Rights holders should treat this as flagship inventory. Jersey patches sit alongside naming rights and premium hospitality — not incremental add-ons. Scarcity and structured pricing guardrails protect long-term value.
Brands have a narrow early-mover window. First movers in NBA/MLS locked in top franchises before price inflation. College offers the same dynamic now — with added NIL integration, alumni affinity, and regional broadcast dominance.
The insights that matter most from this year's NCAA report.
College Sponsorship Hits a Record $1.2B — With Power 4 Crossing $1B for the First Time Power 4 schools generated over $1B in sponsorship revenue across 70 programs, while Group of 5 earned $195M — bringing the combined NCAA total to a record $1.2B. The top programs now exceed $30M individually, rivaling mid-tier professional franchises.
Brands Spend a Median of $146K, but a Handful of Mega-Deals Drive the Market The median spend per brand in Power 4 was $146K, while the median individual deal sat at $90K — a gap that reflects heavy concentration at the top.

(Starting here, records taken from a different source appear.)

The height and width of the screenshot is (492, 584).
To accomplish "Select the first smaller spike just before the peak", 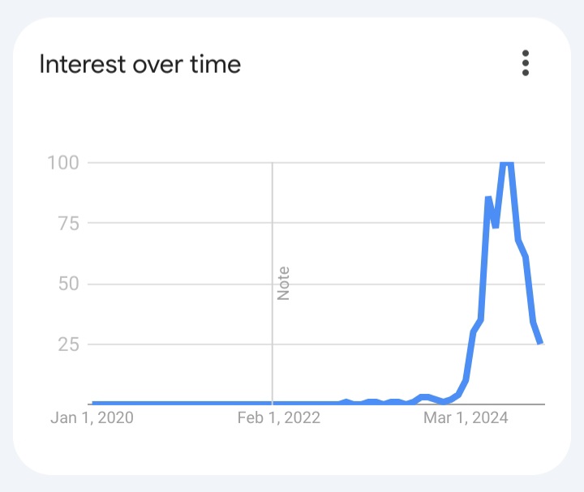I will pos(488,199).
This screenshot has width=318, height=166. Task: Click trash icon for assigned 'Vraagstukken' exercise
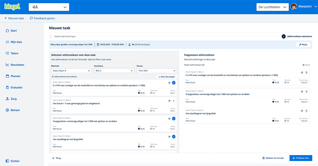(x=306, y=92)
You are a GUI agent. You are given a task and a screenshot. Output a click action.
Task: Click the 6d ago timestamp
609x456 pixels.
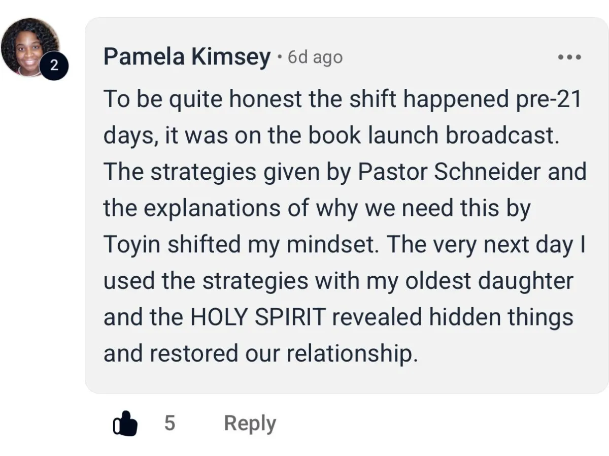(315, 57)
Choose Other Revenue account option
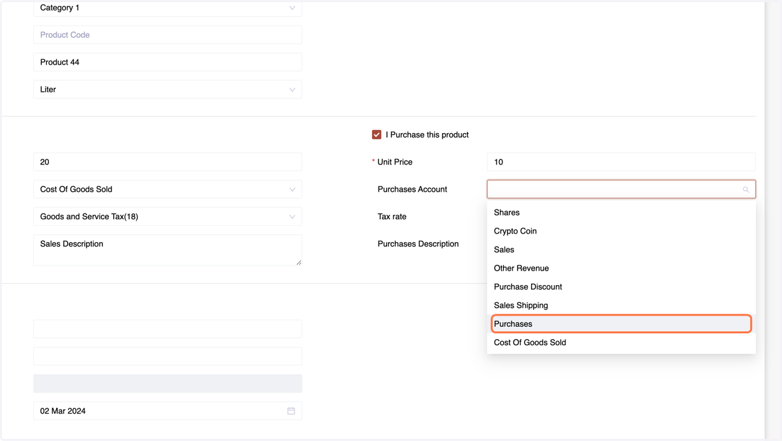This screenshot has width=782, height=441. click(x=621, y=268)
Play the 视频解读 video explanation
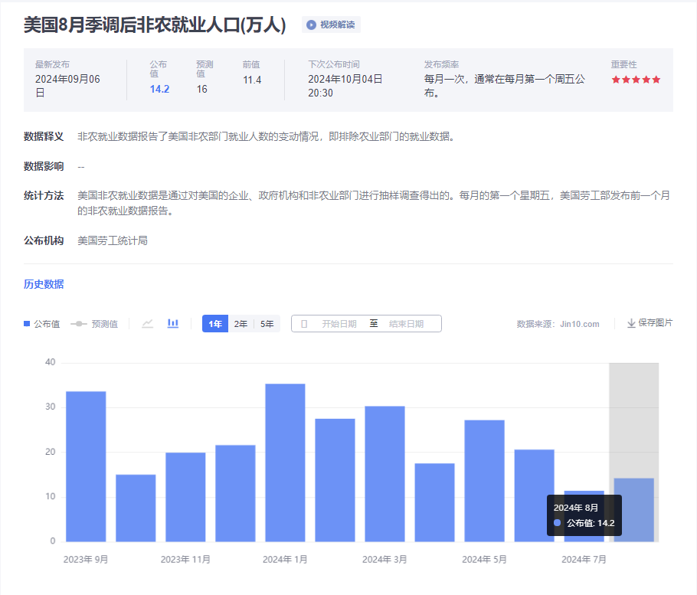This screenshot has height=595, width=697. 331,25
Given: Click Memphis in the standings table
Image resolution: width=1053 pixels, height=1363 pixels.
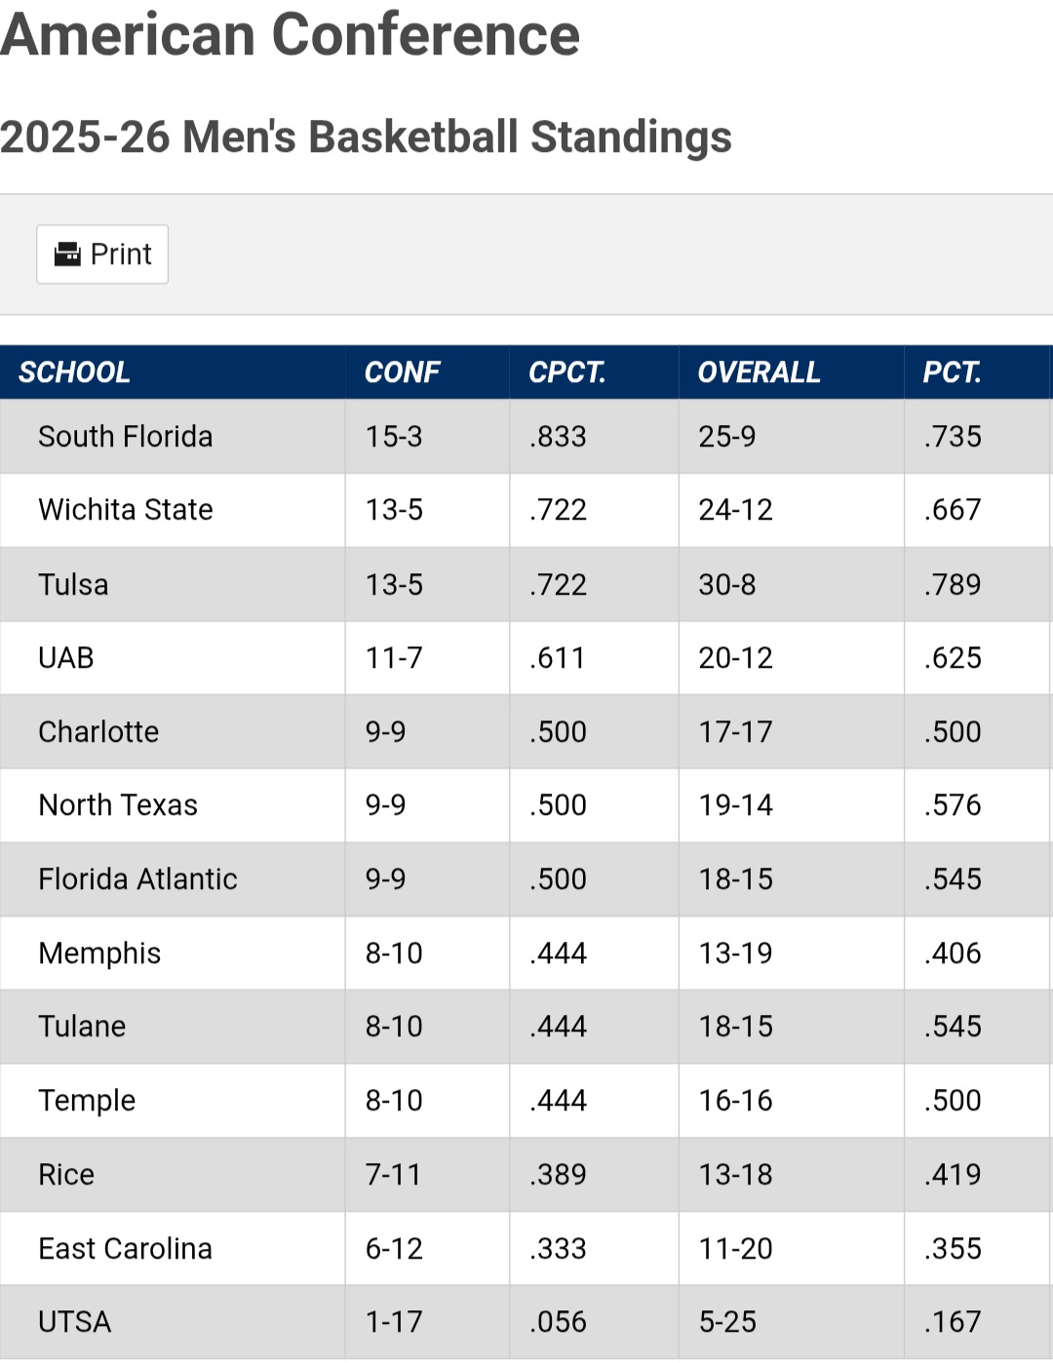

A small number of anchor partnerships are pulling the average significantly higher, meaning most brands are still entering at accessible price points.
Playing Surfaces and Naming Rights Are the Highest-Value Real Estate in College Sports Nearly $25.3M — or ~2.5% of all Power 4 sponsorship revenue — came from deals that put a brand name or logo on the playing surface. Full venue naming rights deals averaged $1.7M annually, with FedEx's commitment to Memphis proving that national brands will write Power 4-sized checks into Group of 5 markets when the asset is right.
Jersey Patches Are the Next Frontier — and ~95% of Inventory Is Still Unsold Early deals — led by LSU's landmark agreement — already demonstrate seven-figure ceiling potential, following the NBA and NHL playbook. With the vast majority of schools yet to sell this asset, jersey patches represent the single largest untapped revenue opportunity in college sponsorship over the next 2–3 cycles.
Texas Leads All Schools, and Conference Parity Is Tightening Texas topped all programs in total sponsorship revenue, anchoring a broader trend of growth across the Power 4. The Big 12 now sits within striking distance of the Big Ten, and no conference outside the SEC is out of reach — signaling that sponsorship dollars are following media exposure and market size, not just on-field performance.
Group of 5 Conferences Are Top-Heavy — and Realignment Is About to Reshape It Group of 5's $195M in sponsorship revenue is disproportionately concentrated in a small number of marquee deals — in some cases, a single partnership accounts for over half a program's total spend. Look past those and the brand leaderboard collapses into a handful of national names — led by beverage, apparel, and auto — buying local reach, not national exposure. Meanwhile, four of the top 10 Group of 5 schools by spend depart for the Pac-12 in July 2026, taking significant revenue with them and redrawing the Group of 5 power map in real time.